じつは尊敬語と謙譲語にはどちらも「お・ご」の使い方があります。

謙譲語としての「お・ご」の使い方はたとえば、

「会議日程のご連絡
「忘年会開催のお知らせ
「販売状況のご報告
「転勤のご挨拶
「貴社ご訪問のお願い

こんな感じのフレーズがあります。よくビジネスメールの件名で目にする表現ですね。

ところが例文は自分が「ご連絡・お知らせ・ご報告・ご挨拶」するため「お・ご」をつかうのはおかしいと感じるかたもいらっしゃることでしょう。

これは、

謙譲語「お・ご」の使い方を知らないためにくる勘違いです。尊敬語の「お・ご」だと勘違いしているために間違い敬語と感じるのですが、実際にはどれも正しい敬語をつかっています。

いっぽうで尊敬語の「お・ご」は、「●●部長がお戻りになりました」などのようにして、相手の行為をうやまって使う敬語です。
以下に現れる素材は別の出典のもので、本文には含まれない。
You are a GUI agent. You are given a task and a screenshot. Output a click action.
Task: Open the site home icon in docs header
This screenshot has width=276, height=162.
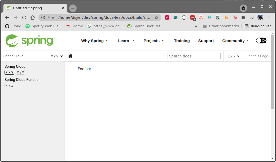click(x=70, y=56)

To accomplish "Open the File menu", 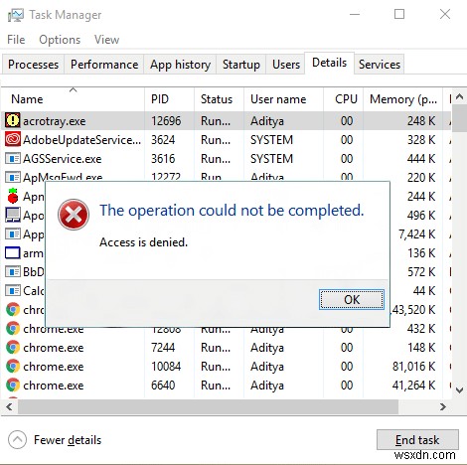I will tap(16, 40).
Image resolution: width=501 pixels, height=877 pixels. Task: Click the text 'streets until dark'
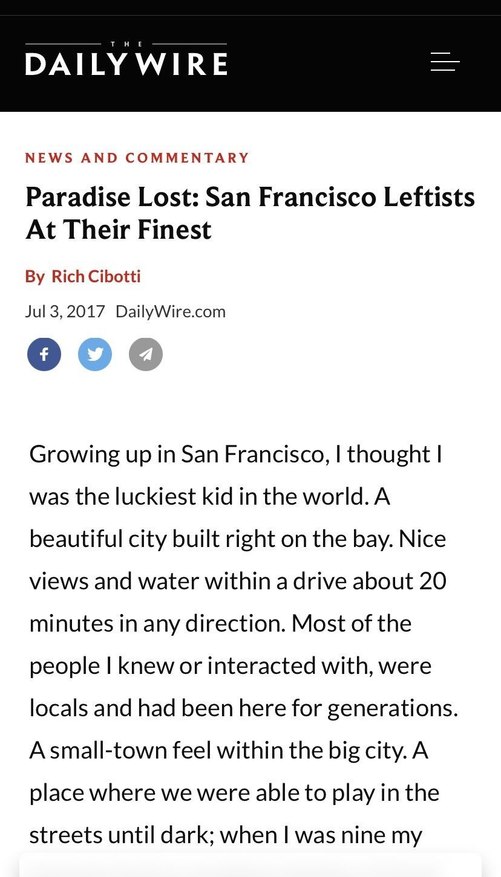coord(119,835)
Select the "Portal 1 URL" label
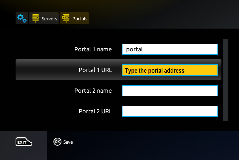Screen dimensions: 239x160 point(95,70)
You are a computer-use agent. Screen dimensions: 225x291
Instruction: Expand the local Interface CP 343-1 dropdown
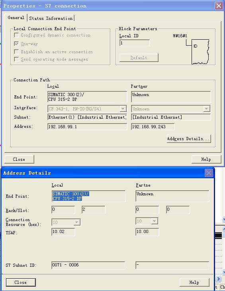point(123,109)
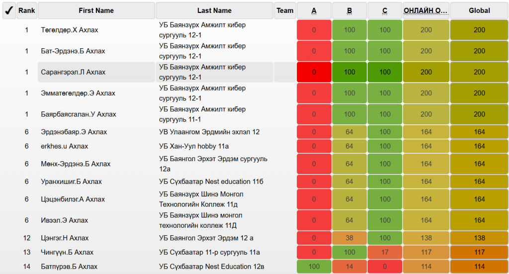Sort by the Global score column
The height and width of the screenshot is (274, 509).
(479, 10)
ただし謙譲語にも「お・ご」を使い始めると文章が「お・ご」だらけになって読みにくくなります。文章のバランスを考えて使い分けしましょう。

それでは次項より使い方についても見ておきましょう。

ご協力のほどよろしくお願い申し上げます の使い方

つづいて「ご協力のほどよろしくお願い申し上げます」の使い方について。

おもに依頼・お願いのビジネスメール結び締めに使うフレーズであり、決まりきった使い方のみ。

使い方「依頼・お願いのビジネスメール結び締め」

「ご協力のほどよろしくお願い申し上げます」の使い方

相手に協力してほしい、つまり何かしらの依頼・お願いビジネスメール結び締めとして使います。取引先など社外あてに限らず、上司や目上など社内あてのメールにも使えます。

たとえば、

  • 例文「ご協力のほどよろしくお願い申し上げます」
  • 例文「ご協力のほど何卒よろしくお願い致します」

のようにして依頼すると丁寧です。

具体的にはたとえば、アンケート調査回答の催促をするビジネスメールのとき。

-ビジネスメール例文-

「さて過日、メールにてお願いしておりました顧客満足度アンケートの件、その後いかがでしょうか。
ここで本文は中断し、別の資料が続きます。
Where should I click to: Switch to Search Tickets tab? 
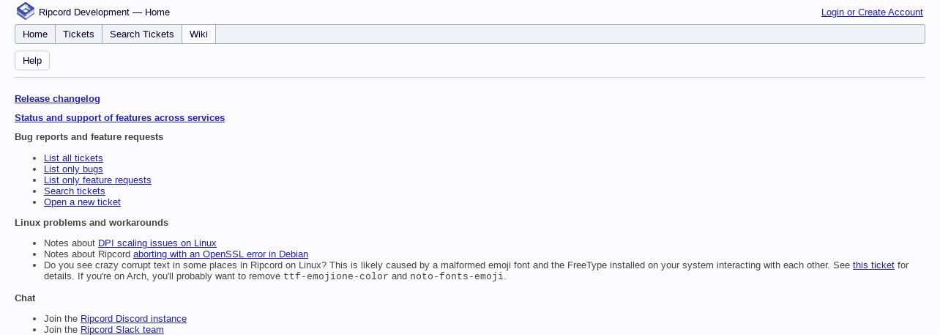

大変失礼とは存じますが、念のため先日お送りしましたメールを転送いたしますのでアンケートにご回答いただければ幸いです。

ご協力のほどよろしくお願い申し上げます。」

みたいにメール結びとして使えます。

まぁ、ようするに「協力してね!よろしく」という意味なのです。

「お願い致します=お願い申し上げます」

ところでビジネスシーンでは、

「お取り計らいの程よろしくお願い申し上げます」だけでなくイロイロな表現があります。

「お取り計らいの程よろしくお願いいたします」「お取り計らいの程よろしくお願い致します」と言い換えすることもできます。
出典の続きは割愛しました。